§ **Given instruction**: Add 33 to every coordinate in the answers, and write out all the records again, requests included. Begin at the line that contains "You are a GUI" and stop after the line that contains "tap(134, 74)". Leave the pictures out.

------ Exercise input

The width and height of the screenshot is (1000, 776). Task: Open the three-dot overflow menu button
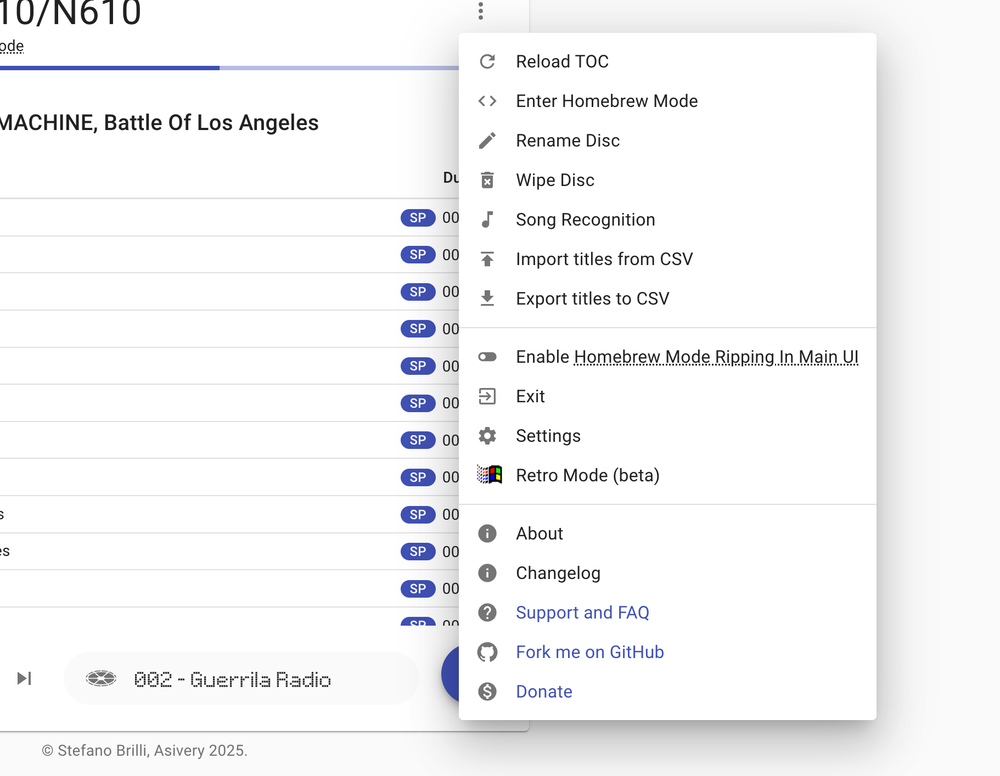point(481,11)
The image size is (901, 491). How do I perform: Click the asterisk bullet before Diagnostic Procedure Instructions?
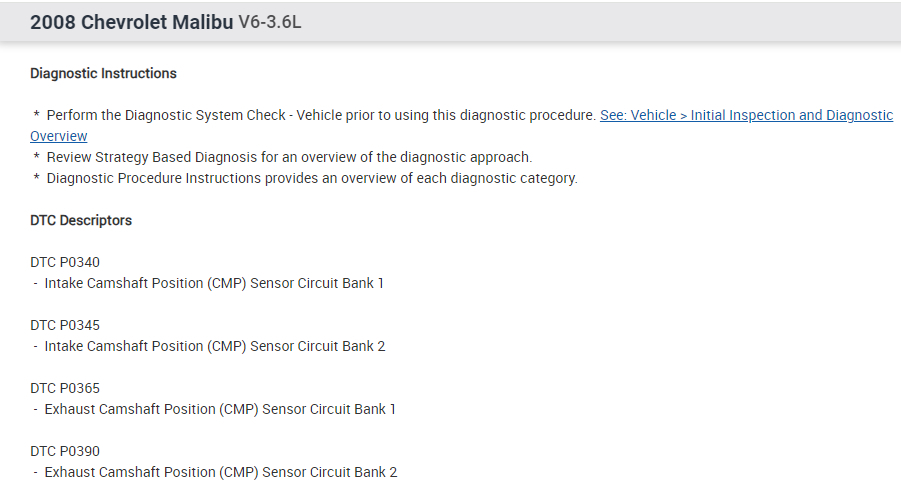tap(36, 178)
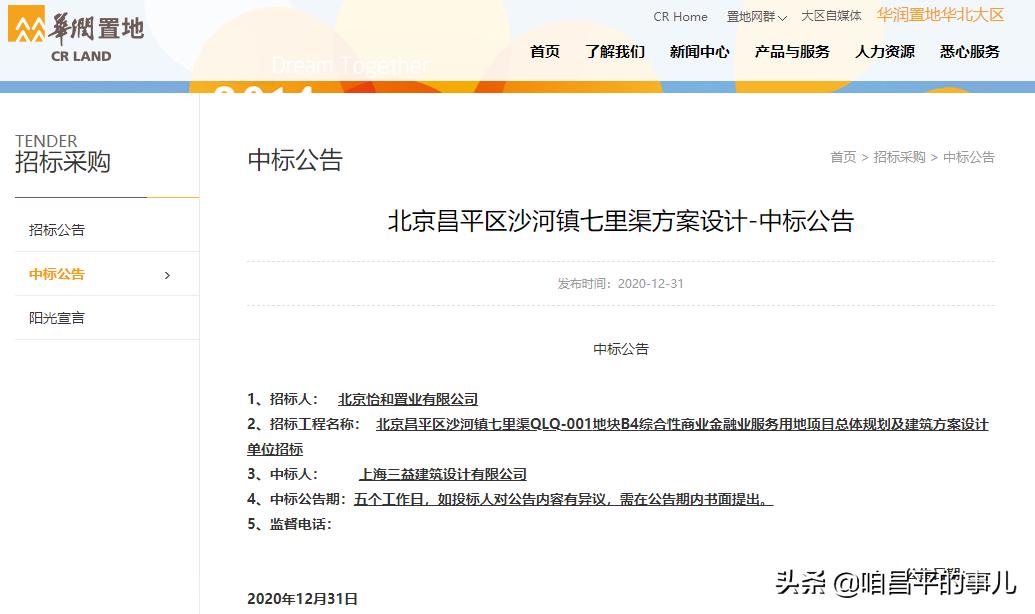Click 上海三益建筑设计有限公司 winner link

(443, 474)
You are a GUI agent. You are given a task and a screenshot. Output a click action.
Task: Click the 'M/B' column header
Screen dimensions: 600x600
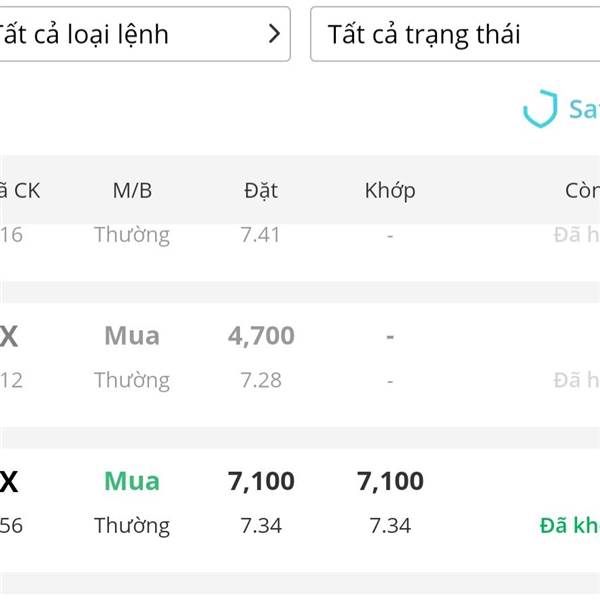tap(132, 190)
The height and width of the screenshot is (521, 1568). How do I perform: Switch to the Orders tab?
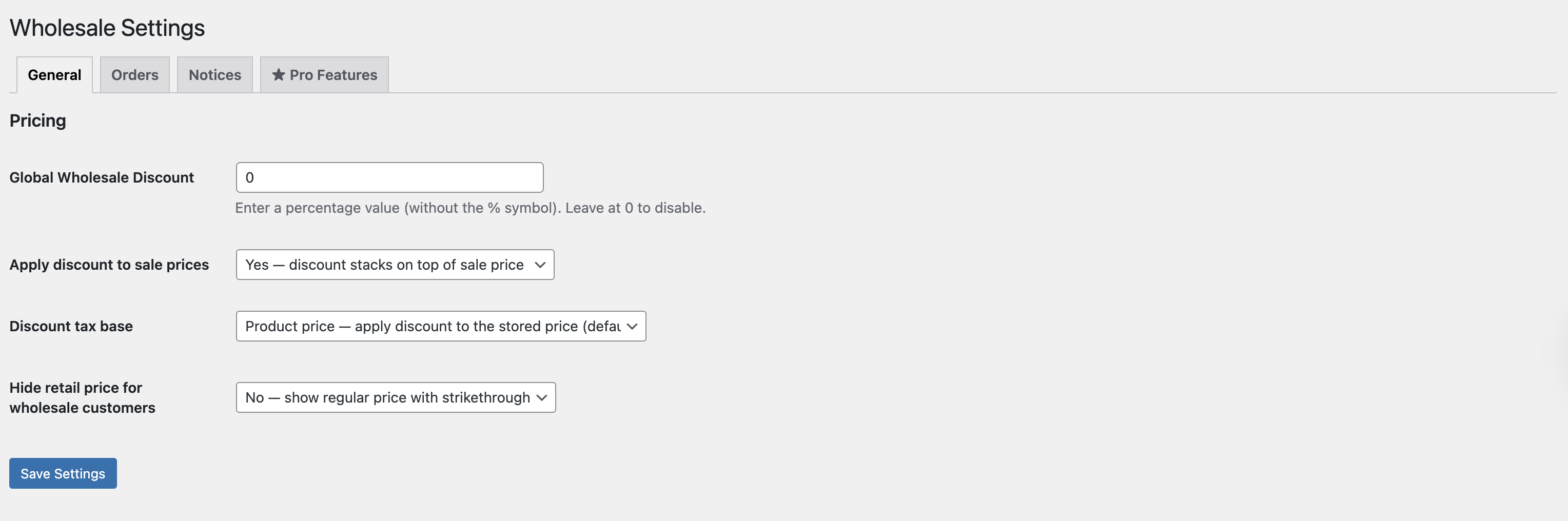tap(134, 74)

------------
------ Exercise input

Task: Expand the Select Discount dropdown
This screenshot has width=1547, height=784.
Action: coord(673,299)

------------

§ **Solution**:
You are a GUI agent. You are given a task and a screenshot. Output a click action.
Task: Click the 'M/B' column header
Screen dimensions: 600x600
tap(165, 223)
The height and width of the screenshot is (521, 1568). How do I perform: Switch to the Orders tab?
tap(167, 107)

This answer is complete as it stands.